What the exercise asks
Give back every record below precisely as written.
━━━━━━━━━━━━━━━━━━━━
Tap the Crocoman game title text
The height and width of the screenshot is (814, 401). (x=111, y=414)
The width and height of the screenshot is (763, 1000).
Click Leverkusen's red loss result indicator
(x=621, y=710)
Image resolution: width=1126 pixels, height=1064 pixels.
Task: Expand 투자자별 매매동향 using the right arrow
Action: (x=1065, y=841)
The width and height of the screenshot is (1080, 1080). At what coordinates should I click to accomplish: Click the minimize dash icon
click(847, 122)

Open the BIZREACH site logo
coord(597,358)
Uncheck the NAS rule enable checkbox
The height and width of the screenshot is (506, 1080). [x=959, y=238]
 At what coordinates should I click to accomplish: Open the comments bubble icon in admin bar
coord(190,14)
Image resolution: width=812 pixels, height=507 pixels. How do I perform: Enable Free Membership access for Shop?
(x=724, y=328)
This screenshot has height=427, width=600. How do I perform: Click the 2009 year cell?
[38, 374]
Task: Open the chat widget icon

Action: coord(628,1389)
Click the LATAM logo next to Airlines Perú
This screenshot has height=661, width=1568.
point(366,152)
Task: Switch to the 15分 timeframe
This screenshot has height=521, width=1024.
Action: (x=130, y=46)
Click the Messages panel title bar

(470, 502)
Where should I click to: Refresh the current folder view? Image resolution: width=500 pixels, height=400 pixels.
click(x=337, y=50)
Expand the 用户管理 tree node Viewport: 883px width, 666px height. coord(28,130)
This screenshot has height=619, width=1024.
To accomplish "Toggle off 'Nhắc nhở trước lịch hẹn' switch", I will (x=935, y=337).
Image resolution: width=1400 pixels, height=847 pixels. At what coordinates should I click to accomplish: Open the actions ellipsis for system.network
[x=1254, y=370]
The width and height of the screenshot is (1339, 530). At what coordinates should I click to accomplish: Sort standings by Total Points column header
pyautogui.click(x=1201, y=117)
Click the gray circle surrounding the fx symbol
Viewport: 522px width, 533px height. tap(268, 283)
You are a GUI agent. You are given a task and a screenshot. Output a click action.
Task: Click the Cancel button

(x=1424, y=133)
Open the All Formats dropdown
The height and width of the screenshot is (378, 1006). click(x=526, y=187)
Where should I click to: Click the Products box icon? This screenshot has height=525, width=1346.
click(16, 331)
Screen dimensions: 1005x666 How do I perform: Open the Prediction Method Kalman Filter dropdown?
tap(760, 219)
━━━━━━━━━━━━━━━━━━━━
Task response
Tap the Crocoman game title text
The height and width of the screenshot is (814, 401). (x=111, y=414)
The width and height of the screenshot is (763, 1000).
Click Leverkusen's red loss result indicator
(x=621, y=710)
Image resolution: width=1126 pixels, height=1064 pixels.
Task: Expand 투자자별 매매동향 using the right arrow
Action: (x=1065, y=841)
The width and height of the screenshot is (1080, 1080). At what coordinates should I click to accomplish: Click the minimize dash icon
click(847, 122)

Open the BIZREACH site logo
coord(597,358)
Uncheck the NAS rule enable checkbox
The height and width of the screenshot is (506, 1080). [x=959, y=238]
 At what coordinates should I click to accomplish: Open the comments bubble icon in admin bar
coord(190,14)
Image resolution: width=812 pixels, height=507 pixels. How do I perform: Enable Free Membership access for Shop?
(x=724, y=328)
This screenshot has height=427, width=600. How do I perform: Click the 2009 year cell?
[38, 374]
Task: Open the chat widget icon

Action: coord(628,1389)
Click the LATAM logo next to Airlines Perú
This screenshot has height=661, width=1568.
point(366,152)
Task: Switch to the 15分 timeframe
This screenshot has height=521, width=1024.
Action: (x=130, y=46)
Click the Messages panel title bar

(470, 502)
Where should I click to: Refresh the current folder view? Image resolution: width=500 pixels, height=400 pixels.
click(x=337, y=50)
Expand the 用户管理 tree node Viewport: 883px width, 666px height. coord(28,130)
This screenshot has height=619, width=1024.
To accomplish "Toggle off 'Nhắc nhở trước lịch hẹn' switch", I will (x=935, y=337).
Image resolution: width=1400 pixels, height=847 pixels. At what coordinates should I click to accomplish: Open the actions ellipsis for system.network
[x=1254, y=370]
The width and height of the screenshot is (1339, 530). At what coordinates should I click to accomplish: Sort standings by Total Points column header
pyautogui.click(x=1201, y=117)
Click the gray circle surrounding the fx symbol
Viewport: 522px width, 533px height. tap(268, 283)
You are a GUI agent. You are given a task and a screenshot. Output a click action.
Task: Click the Cancel button

(x=1424, y=133)
Open the All Formats dropdown
The height and width of the screenshot is (378, 1006). click(x=526, y=187)
Where should I click to: Click the Products box icon? This screenshot has height=525, width=1346.
click(16, 331)
Screen dimensions: 1005x666 How do I perform: Open the Prediction Method Kalman Filter dropdown?
tap(760, 219)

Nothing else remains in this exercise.